Armin Boehm: The Evil Eye

Exhibition catalogue edited by Hilke Wagner
texts (German/English) by Martin Engler, Gregor Jansen, Veit Loers, Gabriele Sand, and an interview with Armin Boehm by Sarah Frost
144 p with 120 coloured illustrations
275 x 220 mm, clothbound and embossed

ISBN 978-3-940953-20-9


The Little Poison Kitchen

Around the turn of the previous century, and before the First World War, the avant-garde would also draw upon ideas from the fields of theosophy and anthroposophy. And so it was that a blatant esotericism also permeated those extremely convoluted texts by Kandinsky or Mondrian, forming the intrinsic make-up of a scientifically exact abstraction.
In his first large catalogue publication for his solo show at the Kunstverein Braunschweig, Armin Boehm presents a dark, impasto form of painting that acknowledges such occult and parascientific border areas, and which seems to hover in some supposedly dead, almost gothic-seeming, liminal space, by building layer upon layer and moving from light to dark tones, with the result that shimmering flashes of the natural coloration of the polychrome ground finally burst through the dark mixed technique.

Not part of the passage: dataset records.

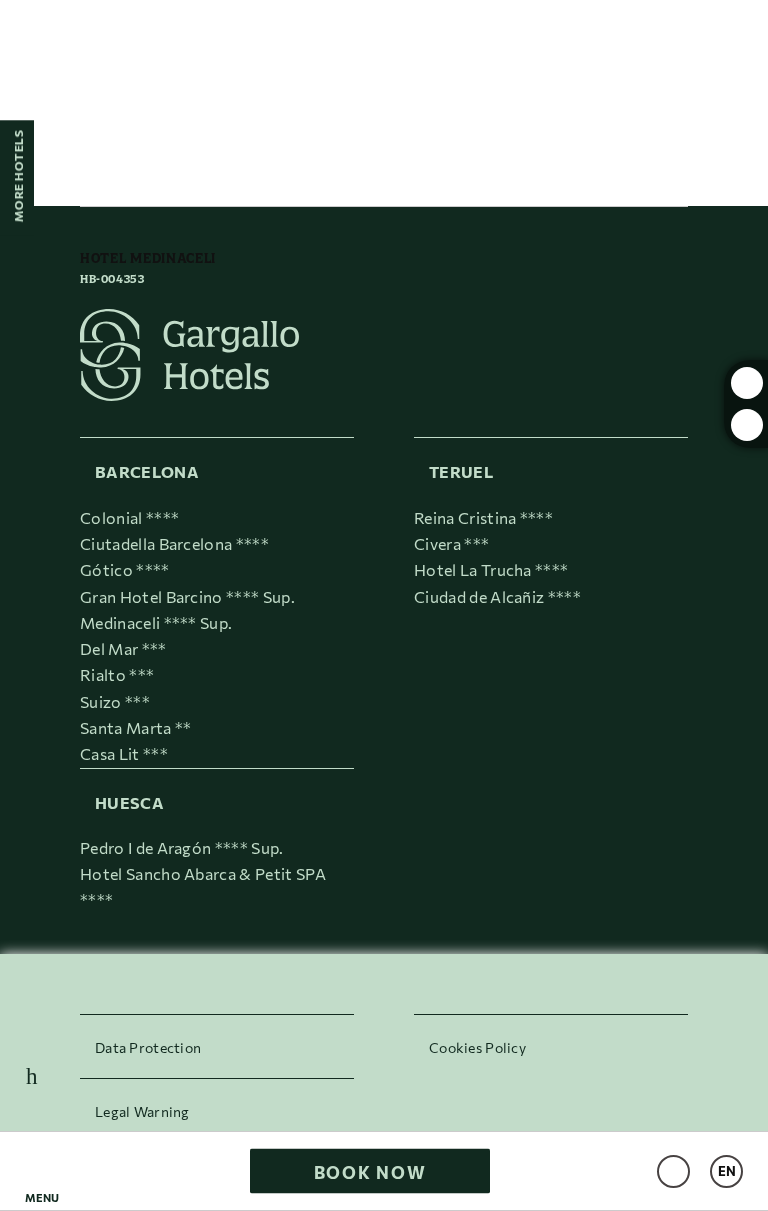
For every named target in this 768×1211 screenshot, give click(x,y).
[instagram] (747, 383)
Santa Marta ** (135, 727)
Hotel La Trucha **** (491, 569)
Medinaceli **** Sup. (156, 622)
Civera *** (451, 543)
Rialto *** (117, 674)
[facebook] (747, 425)
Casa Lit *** (124, 753)
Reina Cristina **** (483, 517)
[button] (42, 1171)
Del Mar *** (123, 648)
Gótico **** (125, 569)
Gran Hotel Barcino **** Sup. (187, 596)
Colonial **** (129, 517)
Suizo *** (115, 701)
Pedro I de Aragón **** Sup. (182, 847)
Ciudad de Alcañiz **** (497, 596)
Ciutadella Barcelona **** (174, 543)
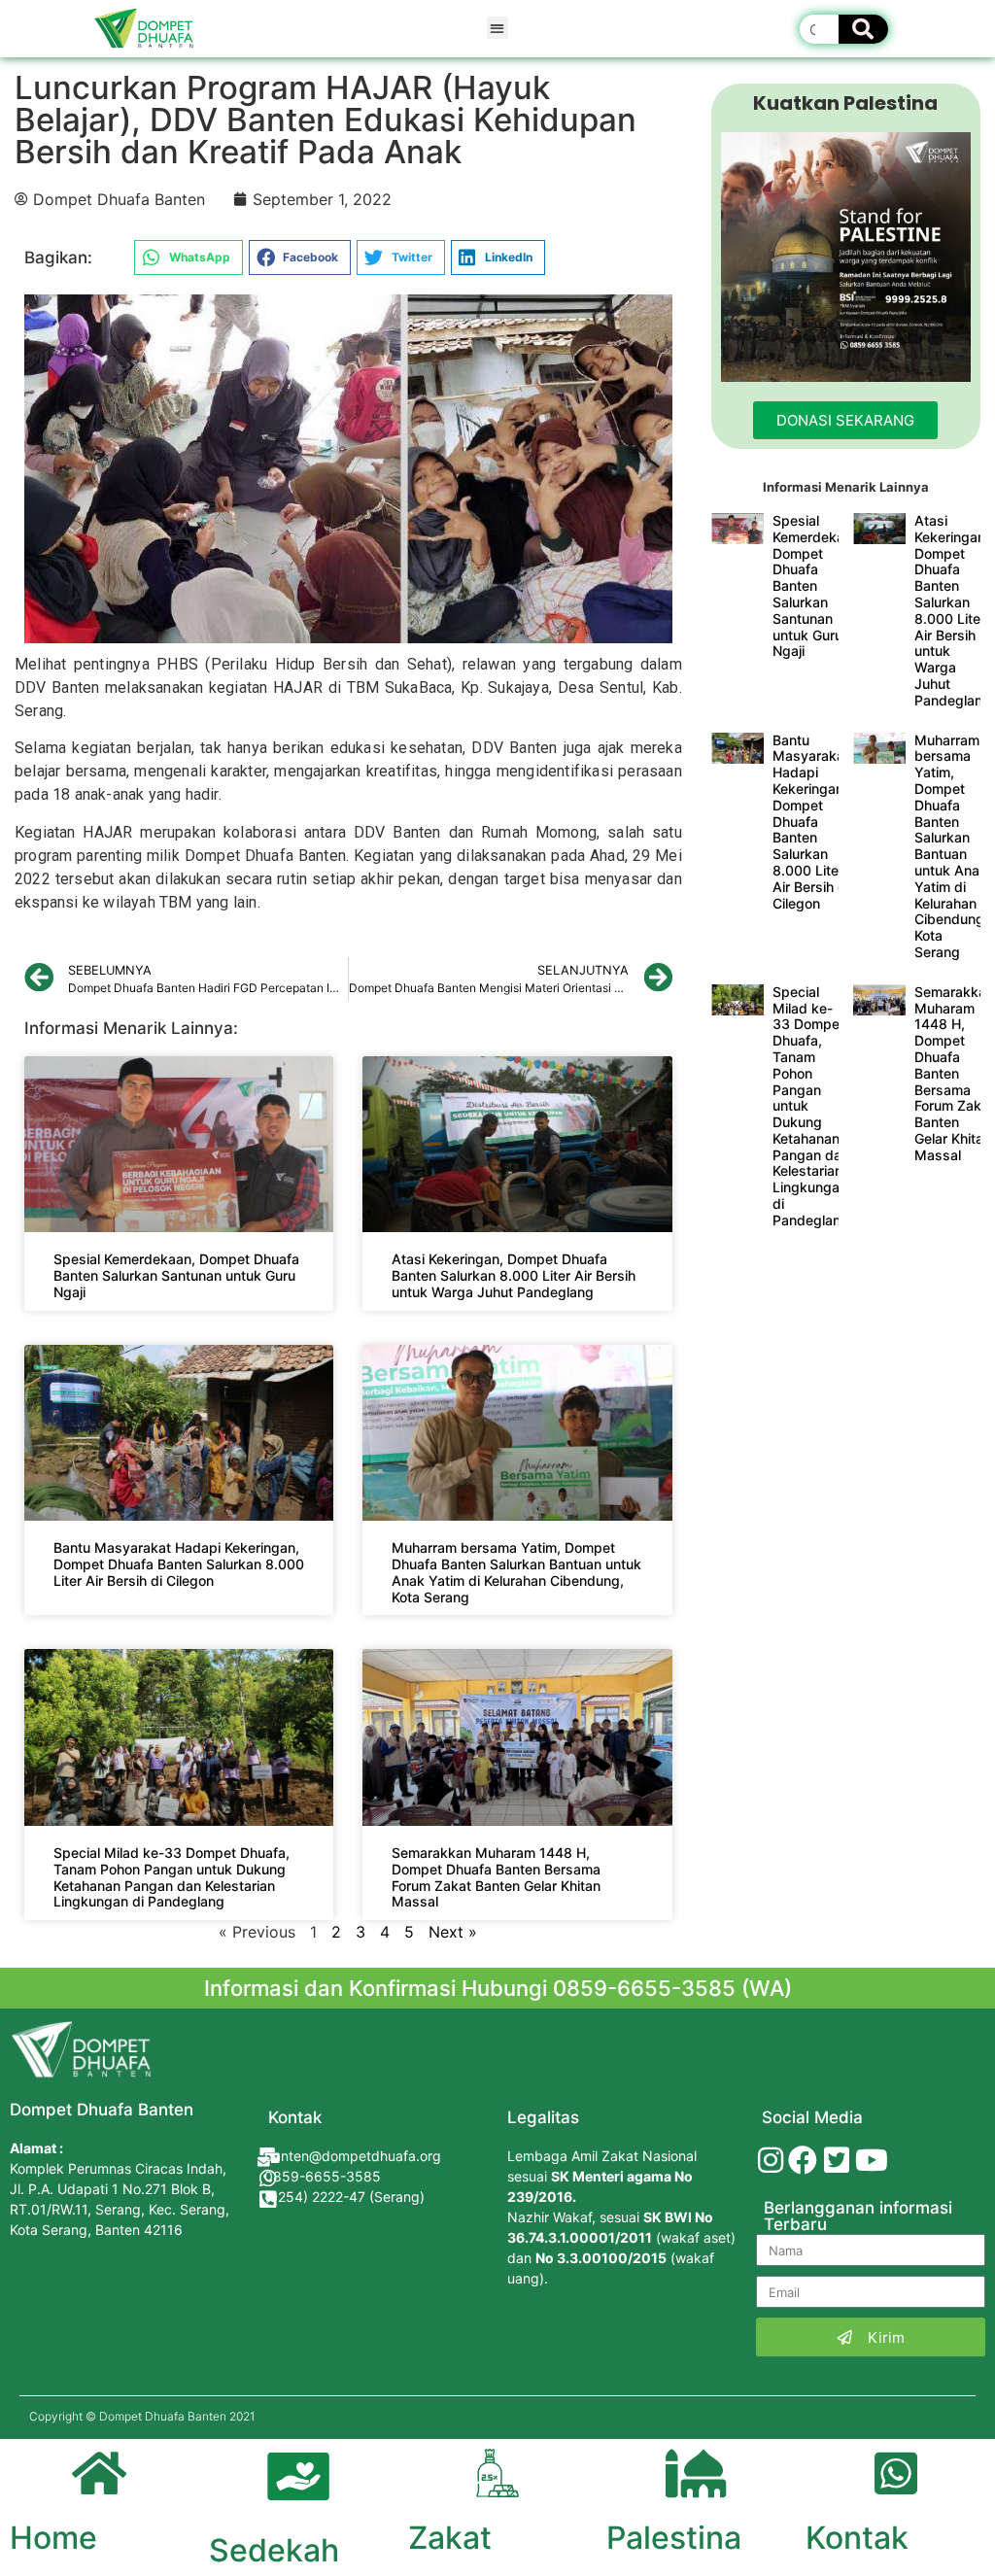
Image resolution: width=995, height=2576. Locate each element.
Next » (453, 1931)
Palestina (673, 2538)
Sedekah (274, 2550)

With his portraits, interiors, and landscape paintings, Armin Boehm takes up the circulating images of terror camps, military bases, and »poison kitchens«, and unreservedly links them to planetary spaces, comets, and constellations. It is as though the »evil eye« is simultaneously elucidating and bamboozling us with the mass media image of a new unconscious, in the terrifyingly beautiful splendour of established mastery.